Now – to appreciate the choice – you need to step back and examine the specimen itself. (See I warned you of impending praise :P) Totally not my type is how I filed him away once I’d been aware of Vin’s attention. Borderline arrogant (some people might call it confidence), and at least first glance out and out Bangalore boy (hence didn’t fit my has_to_be_mallu_pop_culture_cognizant bill). But scratch the surface (took a good long while to do that) and emerges this boy (now man) so tender so sensitive and most importantly soo bloody honest. I already feel like I’ve said too much, like I’ve laid out this very private part of us for consumption and let everyone in on Vin’s little secret so I should desist.
The years they went fast. We were pretty used to each other but living with the family (almost 3 years, pat on the back for everyone, won’t be doing it anymore in interest of all round sanity) was a learning curve. Another 3 of almost playing house, of the first owned apartment and setting it up..of many weekends spent playing poker and cluedo and of going to bed after it was already daylight. And then the reluctant (for me) move across the seas. And then the Igi years…

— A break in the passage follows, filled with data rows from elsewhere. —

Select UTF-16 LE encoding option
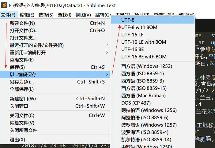This screenshot has width=215, height=148. pos(153,35)
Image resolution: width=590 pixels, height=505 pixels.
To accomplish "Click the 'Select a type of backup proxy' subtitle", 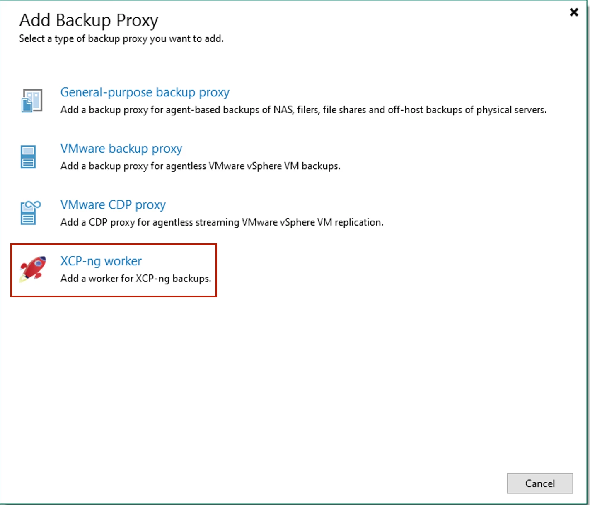I will [x=121, y=39].
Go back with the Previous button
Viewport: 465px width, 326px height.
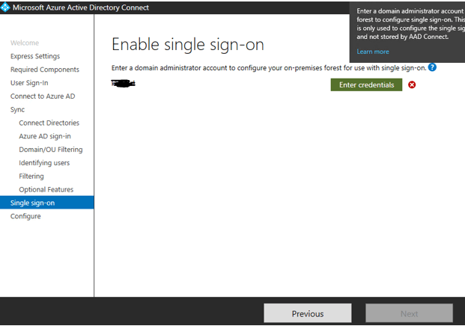pyautogui.click(x=307, y=313)
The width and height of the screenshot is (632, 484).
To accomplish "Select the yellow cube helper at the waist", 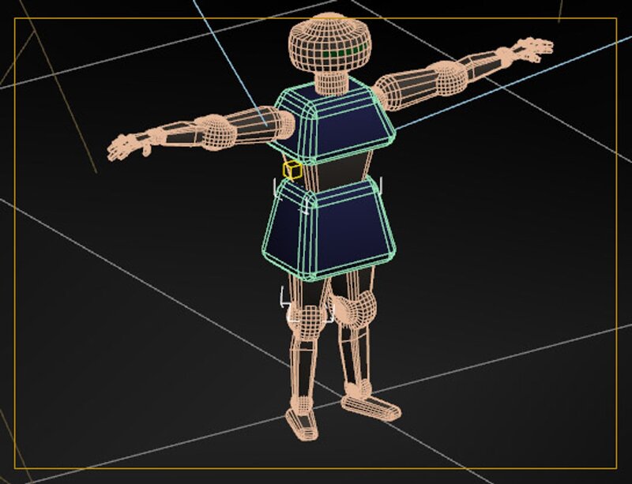I will coord(293,169).
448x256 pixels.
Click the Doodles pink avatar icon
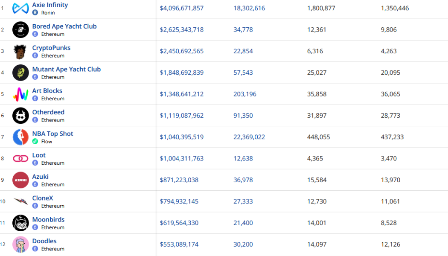20,244
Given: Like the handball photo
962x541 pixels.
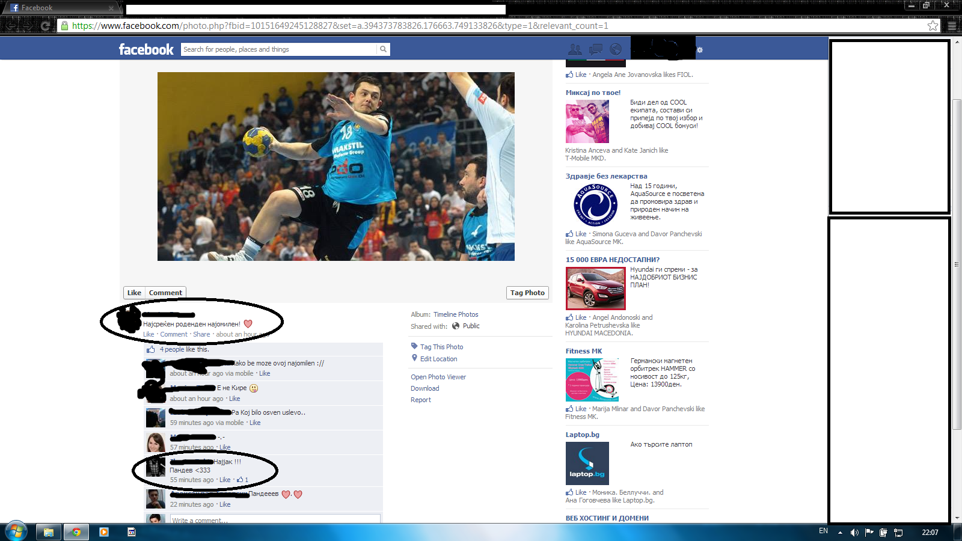Looking at the screenshot, I should point(134,293).
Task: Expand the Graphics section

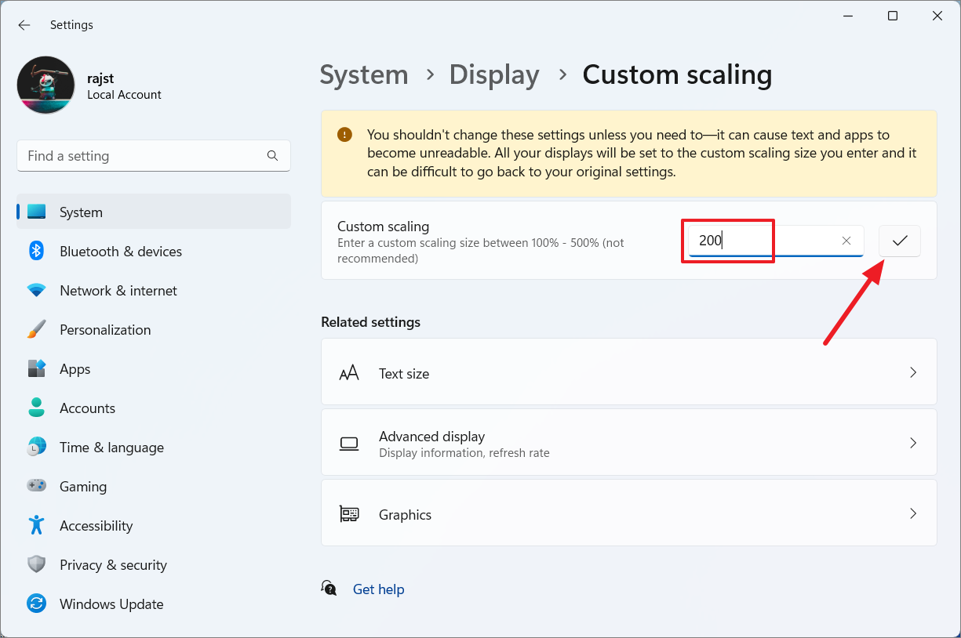Action: [x=912, y=513]

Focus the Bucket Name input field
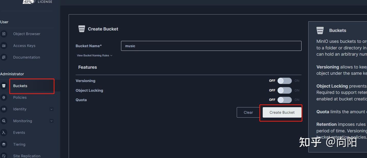(x=211, y=46)
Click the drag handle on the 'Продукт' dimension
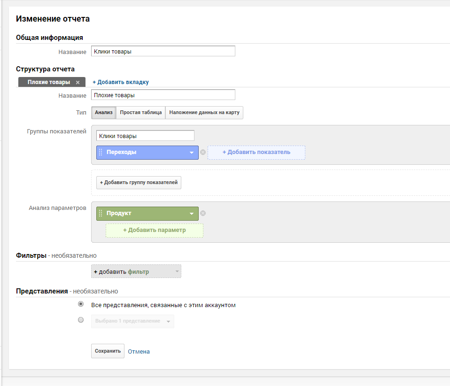 [x=101, y=214]
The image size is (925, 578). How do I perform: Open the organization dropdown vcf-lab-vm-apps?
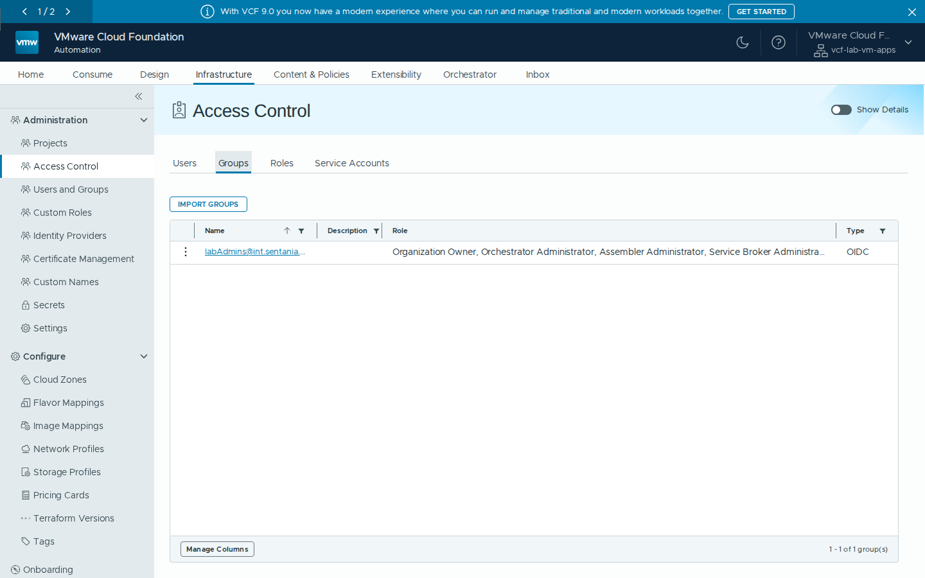point(908,42)
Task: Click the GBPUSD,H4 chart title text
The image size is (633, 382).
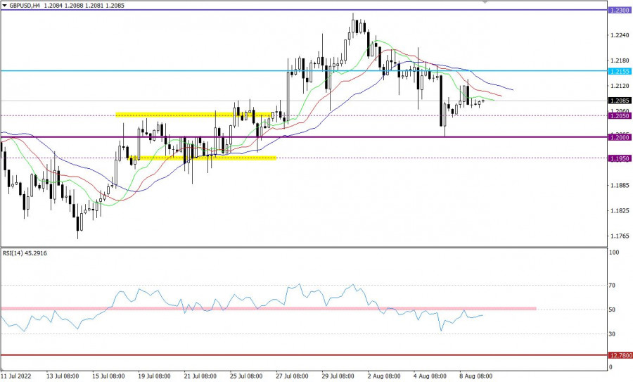Action: coord(25,5)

The relationship does change, doesn’t it, over the years..the passion has given way to a familiar comfort, where love and disagreement both are concerned. It could be interpreted as mundane but no way I’ll exchange that for the initial years..Vin is my safe place and no other person no other relationship in the world can give you that. I wanted to write this on a day when I wasn’t feeling entirely charitable to him (you’d think I have more of those, which I do, I just dont get to the blog in time)..so everything is objective as can be. And I’ll say this again here’s to a lifetime.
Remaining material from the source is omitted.